O Juiz Aurélio Miguel Pena, da Vara da Fazenda Pública de Franca, recebeu na última terça-feira (03/05) a contestação por parte da Câmara ao processo de mandado de segurança onde o segundo suplente do PSDB, o servidor publico Josué Romeu Bartolomeu dos Reis Costa – o Romeu – contesta a posse do vereador Marcelo Valim como suplente imediato do falecido vereador e ex-presidente José Eurípedes Jepy Pereira, que morreu em março, vítima de um infarto.
A contestação de Romeu deu entrada como pedido de liminar em mandado de segurança, no dia 10/03, depois que o presidente da Câmara, Marco Garcia, decidiu empossar Valim como substituto de Jepy.
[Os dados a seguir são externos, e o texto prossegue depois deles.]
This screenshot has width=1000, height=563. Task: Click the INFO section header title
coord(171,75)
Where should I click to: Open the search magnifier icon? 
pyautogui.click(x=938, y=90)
Valim mudou de partido outras duas vezes depois de ter ficado como suplente do PSDB, migrando para o PPS e mais recentemente para o PSD. O entendimento de muitos, e da defesa de Romeu, feita pelo advogado Eric Antunes Pereira dos Santos
Veja os trechos principais da sentença do Juiz Aurélio Miguel Pena, ao negar a liminar:
Para a concessão da medida de segurança é preciso analisar se existe o direito líquido e certo.
Ou seja.
Um fato incontroverso, cabalmente provado, com alto grau de admissibilidade.
É razoável?
É plausível?
ordem a ser seguida é a da coligação, ordem dos suplentes, e o impetrante informa a retirada do nomeado da coligação.
Ou seja.
A vaga deixada pelo falecimento do ocupante da cadeira legislativa pertence à coligação e não ao partido.
Na leitura, a vaga pertenceria ao impetrante, segundo suplente, mas há necessidade da vinda de esclarecimento da Câmara, inclusive a orientação utilizada para a nomeação, restando prudente não conceder a medida de segurança liminarmente.
Notifique a autoridade (‘Presidente da Câmara Municipal de Franca’) da decisão e a respeito do prazo para o oferecimento das informações .
Ciência ao órgão de representação judicial da autoridade impetrada (‘Câmara Municipal de Franca’), para ingresso, se interesse, bem como, dê-se ciência ao interessado direto, Vereador ‘Marcelo Marques de Melo’, para integração, se interesse.